> PROVIDED PASSAGE:

That’s how long we had.

I’d joined a business as CFO with a nine-figure annual cash burn rate.

And I don’t mean the cool Silicon Valley kind… where anything goes as long as sales are growing fast enough and you repeat “AI” ad nauseam in the pitch deck.

This was a mature business, in a tough sector. No one was coming to save us.

It was steering an oil tanker heading for an iceberg. Far enough away that you could still see it coming. Close enough that there was no slipping past it. Only a full, violent course-correction would save us.

The good news? The problems were obvious:

  • Costs were out of control

  • Excess inventory bursting out of warehouses

  • Sales teams were giving away credit like they were on the customer's payroll

  • And worst of all, money was being poured into CapEx and R&D projects with almost no accountability

The reporting failed to cut through the complexity of the business and bring clarity. The numbers told us cash was bleeding out, but they didn’t tell us exactly where.

The bad news?

Correcting that behavior at scale and at speed would be the challenge of a lifetime.

There was no equity check coming. No shortcut out.

There was only one path…the hard one.

We had to get the business to cashflow breakeven. Fast. We had to plug the holes in the bucket.

> WHAT TO PRODUCE:
Decide whether each statement agrees with the passage above, answering yes or no and quoting the deciding words: (a) The business was a young Silicon Valley startup; (b) The reporting showed exactly where cash was being lost; (c) Excess inventory was among the listed problems.

> COLLECTED MATERIAL:
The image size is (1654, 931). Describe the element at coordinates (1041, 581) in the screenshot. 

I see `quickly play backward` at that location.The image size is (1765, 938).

> EXERCISE RESULT:
(a) No: "This was a mature business, in a tough sector."
(b) No: "The numbers told us cash was bleeding out, but they didn’t tell us exactly where."
(c) Yes: "Excess inventory bursting out of warehouses"